It's interesting to note that many of the qualities of a medieval knight are qualities that can still be found today in members of our armed forces.
The first important distinction we need to make here is between real knights and the knight as a literary figure. In reality, a knight is the lowest rank of the nobility, allowing its holder the title of "Sir." Under the feudal system, a knight was granted the use of land in return for providing service to his feudal superior, usually in the form of military service as a mounted warrior, although he might be able to supply money or armed men (his own peasants) in lieu of fighting himself. Much of the model for European knighthood is based on the Roman class of the Equites, the lowest class of Roman nobles, named because they were wealthy enough to supply their own horses when called up for military service, but not members of the Senatorial elite.
The literary and cultural traditions of chivalry and chivalric romance created a behavioral ideal for knights which was quite different from the more pragmatic requirements of possessing wealth and the ability to maintain local order and kill people on command. If we look at the codes of chivalry, they essentially form an ideology designed for use in the training of young nobles in the hope that they will internalize values and modes of conduct beneficial rather than harmful to their societies. This was especially important in the middle ages, when local lords and kings were engaged in power struggles over centralization versus autonomy (reflected, e.g. in the Magna Carta), much in the way that warlords and central governments in Afghanistan, Iraq, Libya, and Yemen are now struggling with one another.
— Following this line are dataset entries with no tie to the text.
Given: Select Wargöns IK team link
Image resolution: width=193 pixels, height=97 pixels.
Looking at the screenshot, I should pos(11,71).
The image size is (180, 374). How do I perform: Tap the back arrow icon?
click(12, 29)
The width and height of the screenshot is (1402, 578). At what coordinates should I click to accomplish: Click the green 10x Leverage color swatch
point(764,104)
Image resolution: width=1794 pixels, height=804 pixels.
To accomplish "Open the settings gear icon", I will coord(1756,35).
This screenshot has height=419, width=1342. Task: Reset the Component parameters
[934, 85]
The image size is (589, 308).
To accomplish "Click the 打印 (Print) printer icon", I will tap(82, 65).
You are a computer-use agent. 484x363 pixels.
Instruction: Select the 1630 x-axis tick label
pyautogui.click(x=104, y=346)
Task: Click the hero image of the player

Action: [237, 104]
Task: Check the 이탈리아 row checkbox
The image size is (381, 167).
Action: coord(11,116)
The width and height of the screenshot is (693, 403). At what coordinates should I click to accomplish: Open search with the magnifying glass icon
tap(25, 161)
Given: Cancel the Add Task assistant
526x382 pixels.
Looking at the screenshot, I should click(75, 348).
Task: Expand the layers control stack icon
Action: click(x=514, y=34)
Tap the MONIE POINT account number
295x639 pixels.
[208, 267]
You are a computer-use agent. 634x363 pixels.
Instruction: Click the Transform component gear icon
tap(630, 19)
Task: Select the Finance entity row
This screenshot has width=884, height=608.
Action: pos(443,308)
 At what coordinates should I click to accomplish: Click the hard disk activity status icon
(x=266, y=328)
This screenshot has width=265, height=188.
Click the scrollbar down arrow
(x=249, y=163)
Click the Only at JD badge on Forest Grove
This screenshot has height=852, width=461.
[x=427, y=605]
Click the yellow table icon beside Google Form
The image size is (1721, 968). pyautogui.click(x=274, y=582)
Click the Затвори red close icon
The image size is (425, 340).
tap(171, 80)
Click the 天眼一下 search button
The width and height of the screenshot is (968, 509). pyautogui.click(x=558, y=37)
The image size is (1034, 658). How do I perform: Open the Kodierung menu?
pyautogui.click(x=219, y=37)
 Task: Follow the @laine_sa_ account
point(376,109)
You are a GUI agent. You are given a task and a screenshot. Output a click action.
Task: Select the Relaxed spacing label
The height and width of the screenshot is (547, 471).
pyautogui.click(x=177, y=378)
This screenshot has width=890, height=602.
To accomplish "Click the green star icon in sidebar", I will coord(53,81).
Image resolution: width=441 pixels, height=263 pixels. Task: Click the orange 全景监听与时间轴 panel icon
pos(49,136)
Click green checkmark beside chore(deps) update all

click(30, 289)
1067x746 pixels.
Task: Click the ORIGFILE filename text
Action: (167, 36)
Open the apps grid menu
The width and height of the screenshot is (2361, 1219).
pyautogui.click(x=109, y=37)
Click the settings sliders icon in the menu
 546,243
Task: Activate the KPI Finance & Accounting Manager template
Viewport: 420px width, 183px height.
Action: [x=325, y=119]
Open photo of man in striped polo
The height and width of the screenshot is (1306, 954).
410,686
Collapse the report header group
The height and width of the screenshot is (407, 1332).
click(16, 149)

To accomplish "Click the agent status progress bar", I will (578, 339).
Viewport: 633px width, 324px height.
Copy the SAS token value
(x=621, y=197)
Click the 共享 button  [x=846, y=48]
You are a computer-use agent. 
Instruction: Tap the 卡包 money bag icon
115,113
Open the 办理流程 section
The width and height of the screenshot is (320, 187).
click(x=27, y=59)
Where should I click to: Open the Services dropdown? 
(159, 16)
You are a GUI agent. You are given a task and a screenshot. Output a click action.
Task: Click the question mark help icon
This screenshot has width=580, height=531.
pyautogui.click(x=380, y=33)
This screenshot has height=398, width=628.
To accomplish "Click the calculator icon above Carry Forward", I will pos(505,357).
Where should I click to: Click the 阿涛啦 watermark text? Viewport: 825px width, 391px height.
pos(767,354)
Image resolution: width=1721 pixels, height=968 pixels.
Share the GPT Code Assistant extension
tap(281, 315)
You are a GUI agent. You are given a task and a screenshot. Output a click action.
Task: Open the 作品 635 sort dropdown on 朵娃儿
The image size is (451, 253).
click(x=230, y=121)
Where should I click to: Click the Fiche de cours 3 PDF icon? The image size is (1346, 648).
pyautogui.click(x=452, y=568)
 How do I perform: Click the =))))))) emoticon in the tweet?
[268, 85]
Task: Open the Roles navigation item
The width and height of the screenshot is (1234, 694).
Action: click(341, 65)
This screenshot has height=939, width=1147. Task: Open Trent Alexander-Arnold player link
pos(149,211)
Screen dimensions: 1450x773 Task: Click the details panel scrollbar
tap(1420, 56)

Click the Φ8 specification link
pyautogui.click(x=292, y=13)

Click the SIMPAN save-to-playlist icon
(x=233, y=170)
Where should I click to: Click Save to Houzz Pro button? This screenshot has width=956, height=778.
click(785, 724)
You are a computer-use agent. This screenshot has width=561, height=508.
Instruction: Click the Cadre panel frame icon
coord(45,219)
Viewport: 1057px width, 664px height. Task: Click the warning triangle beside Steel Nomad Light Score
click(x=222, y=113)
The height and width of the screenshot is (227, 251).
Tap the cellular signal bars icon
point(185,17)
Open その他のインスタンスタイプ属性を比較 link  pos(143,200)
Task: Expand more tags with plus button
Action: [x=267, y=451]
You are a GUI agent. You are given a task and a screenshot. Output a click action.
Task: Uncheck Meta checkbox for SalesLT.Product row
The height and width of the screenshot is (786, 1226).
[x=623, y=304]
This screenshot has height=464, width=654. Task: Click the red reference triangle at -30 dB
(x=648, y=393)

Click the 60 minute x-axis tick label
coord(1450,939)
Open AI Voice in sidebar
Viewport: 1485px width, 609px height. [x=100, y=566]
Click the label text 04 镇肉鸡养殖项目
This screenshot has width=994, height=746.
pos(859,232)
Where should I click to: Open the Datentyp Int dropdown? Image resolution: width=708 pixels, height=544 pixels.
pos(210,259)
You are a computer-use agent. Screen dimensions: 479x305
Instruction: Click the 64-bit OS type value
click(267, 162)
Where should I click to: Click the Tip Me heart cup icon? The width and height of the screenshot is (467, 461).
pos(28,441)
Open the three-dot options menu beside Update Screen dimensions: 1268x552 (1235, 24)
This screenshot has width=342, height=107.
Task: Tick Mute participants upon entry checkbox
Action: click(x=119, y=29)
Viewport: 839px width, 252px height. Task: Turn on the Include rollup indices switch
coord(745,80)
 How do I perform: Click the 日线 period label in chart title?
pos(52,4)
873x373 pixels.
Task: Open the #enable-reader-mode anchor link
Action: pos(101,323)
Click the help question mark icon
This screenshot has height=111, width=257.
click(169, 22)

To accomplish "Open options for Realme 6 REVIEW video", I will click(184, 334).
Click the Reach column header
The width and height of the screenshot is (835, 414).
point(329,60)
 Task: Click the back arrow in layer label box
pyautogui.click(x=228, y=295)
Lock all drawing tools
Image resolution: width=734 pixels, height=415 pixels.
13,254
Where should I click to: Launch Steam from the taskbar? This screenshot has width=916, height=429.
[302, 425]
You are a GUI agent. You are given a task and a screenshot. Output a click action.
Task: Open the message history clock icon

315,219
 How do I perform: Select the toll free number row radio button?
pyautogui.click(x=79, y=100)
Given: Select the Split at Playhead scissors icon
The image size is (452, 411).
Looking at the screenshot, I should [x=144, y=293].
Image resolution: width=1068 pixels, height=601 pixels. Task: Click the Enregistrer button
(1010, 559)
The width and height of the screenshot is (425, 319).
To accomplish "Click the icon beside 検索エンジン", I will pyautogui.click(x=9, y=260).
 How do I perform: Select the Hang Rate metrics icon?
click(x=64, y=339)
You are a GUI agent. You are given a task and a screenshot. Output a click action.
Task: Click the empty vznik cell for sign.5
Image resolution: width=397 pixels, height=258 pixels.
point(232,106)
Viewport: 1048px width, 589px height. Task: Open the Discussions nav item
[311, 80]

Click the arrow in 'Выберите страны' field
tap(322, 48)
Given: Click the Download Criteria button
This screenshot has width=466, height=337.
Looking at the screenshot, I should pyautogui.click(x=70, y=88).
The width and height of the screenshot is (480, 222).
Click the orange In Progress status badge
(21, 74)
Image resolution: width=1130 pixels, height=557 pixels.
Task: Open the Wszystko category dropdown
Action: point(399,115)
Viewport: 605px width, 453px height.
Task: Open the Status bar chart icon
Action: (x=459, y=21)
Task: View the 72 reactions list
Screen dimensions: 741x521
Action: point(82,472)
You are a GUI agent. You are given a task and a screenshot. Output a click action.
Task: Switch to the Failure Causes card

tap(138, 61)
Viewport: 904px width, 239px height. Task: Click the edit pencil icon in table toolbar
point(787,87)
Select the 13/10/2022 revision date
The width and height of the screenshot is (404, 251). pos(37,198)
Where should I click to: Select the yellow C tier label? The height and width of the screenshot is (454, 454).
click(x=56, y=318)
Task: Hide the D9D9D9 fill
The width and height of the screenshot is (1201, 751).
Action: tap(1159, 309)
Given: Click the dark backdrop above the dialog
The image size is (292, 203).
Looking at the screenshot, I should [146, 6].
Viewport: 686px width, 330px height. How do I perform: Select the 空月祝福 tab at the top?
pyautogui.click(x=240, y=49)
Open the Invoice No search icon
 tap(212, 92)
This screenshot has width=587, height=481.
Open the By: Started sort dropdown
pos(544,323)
In chivalric romance, a knight was expected to be devoted to a lady (generally one who was either single or married to someone else), be courteous and polite, help widows, the elderly and children, support the Christian faith, and fight according to a detailed code of conduct. Much of the literary tradition of the knight, especially in popular culture, descends from Arthurian romance, the tales of King Arthur and his circle. Even in the late Middle Ages and early Renaissance, though, as is shown in works such as Orlando Furioso and Don Quixote, people distinguished between the literary ideals of knighthood and the messier (and funnier) realities.